GIVEN INSTRUCTION => Identify every line of the material below that contains the word "width", and copy each of those lines in full. Case counts, so match capitals and lowercase letters exactly.

RECORDS SUPPLIED =>
+ + + + + + +

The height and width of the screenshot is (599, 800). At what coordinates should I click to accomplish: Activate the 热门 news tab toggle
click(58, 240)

+ + + + + + +

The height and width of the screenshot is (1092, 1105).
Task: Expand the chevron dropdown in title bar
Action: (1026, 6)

+ + + + + + +

THE RESULT =>
The height and width of the screenshot is (599, 800). At what coordinates should I click to accomplish: Activate the 热门 news tab toggle
The height and width of the screenshot is (1092, 1105).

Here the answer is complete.